To attempt to understand this SNP's association with medicine response, Sampson and colleagues examined LTC₄S SNP and clinical response to the LTM zafirlukast by examining 23 adult asthmatics who were uncontrolled despite aggressive anti-asthma therapeutic intervention [17]. At baseline, all subjects were receiving ICS; 10 were receiving oral corticosteroids, 14 LABA, 4 theophylline, and 1 cyclosporine. During the study period, all subjects abstained from all medications except ICS and rescue SABA. Despite the fact that this study was of an open design as all subjects received 20 mg of zafirlukast twice daily for 2 weeks, investigators were blinded to patient genotype. Although the results did not reach significance (p = .1), they were quite provoking. The group with a wild phenotype (A/A) demonstrated an 18% reduction in FEV₁, whereas the variant (C/C and C/A) demonstrated a 12% rise in FEV₁. Overall, this study intimates a potential role in response and reinforces the need for further large-scale prospective studies.

Corticosteroid SNPs have been the least intensively studied thus far; however, some recent data speak to potential clues in ICS response. Tantisira and colleagues investigated the genetic contribution to the variation in response to ICS therapy in asthma by assessing the association of change in lung function from candidate genes crucial to the biologic actions of corticosteroids [18]. This was accomplished by retrospectively examining three independent clinical trials using ICS as the primary therapeutic intervention.

Variation in one gene, corticotrophin-releasing hormone receptor 1 (CRHR1), was consistently associated with enhanced response. In each of the studies, subjects with the GAT/GAT homozygous haplotype demonstrated greater improvement in mean FEV₁ than subjects with other haplotypes. CRHR1 is the predominant corticotrophin- releasing hormone (CRH) receptor in the pituitary gland, mediating release of adrenocorticotropic hormone and the catecholaminergic response to CRH. As decreased expression or function of CRHR1 would be expected to diminish cortisol secretion in response to inflammation, one can imagine the impact on asthma associated with polymorphisms in this gene and the subsequent greater response to exogenous corticosteroids.

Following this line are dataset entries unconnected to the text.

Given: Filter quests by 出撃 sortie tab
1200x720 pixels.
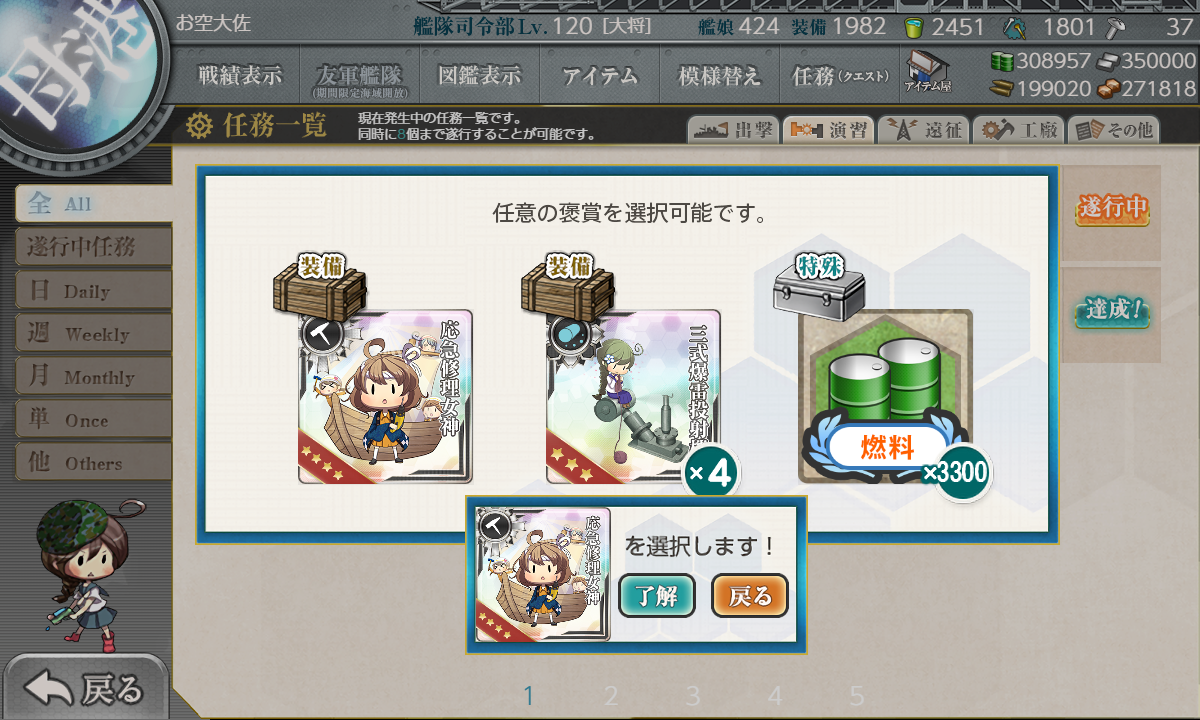Looking at the screenshot, I should point(732,130).
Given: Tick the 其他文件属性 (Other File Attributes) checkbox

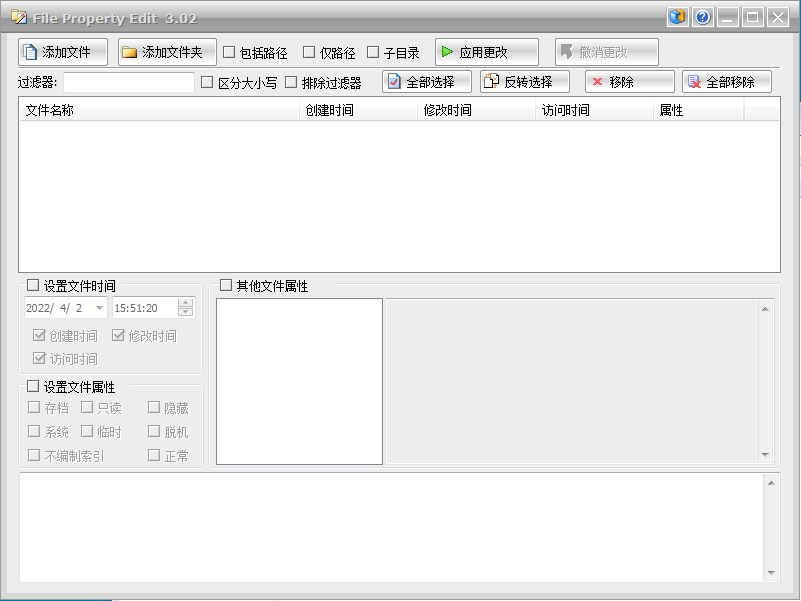Looking at the screenshot, I should (226, 285).
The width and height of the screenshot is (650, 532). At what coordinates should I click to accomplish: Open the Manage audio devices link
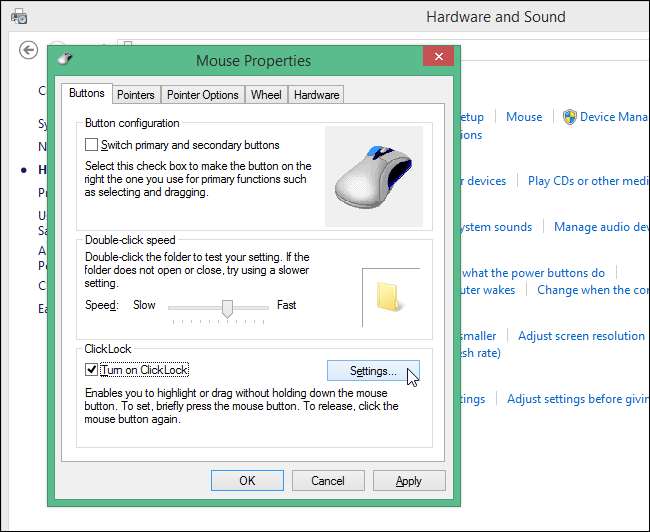tap(600, 227)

Although the data presented in this review are encouraging, it is quite obvious that the consistency of the SNP effect is far from universal. These inconsistencies may be a result of the fact that not one SNP but multiple genetic loci may play a simultaneous role in response to pharmacotherapy. Future research regarding the mysteries of asthma will focus on not only phenotypic indicators but also better understanding of potential contribution of a patient's genetic secrets. Although our research in these genetic clues is primordial and unraveling this genetic mystery appears to be a daunting task, it is a worthwhile one, as once understood, we may be able to rely on a patient's genetics to aid in choosing the most appropriate therapy. As clinicians attempting to stay current in the evolving science of asthma, we must continue to follow the very exciting literature regarding potential phenotypic and genotypic indicators of response to therapy because one or the combination of both of these tools will likely be a clue to a patient's response to therapy.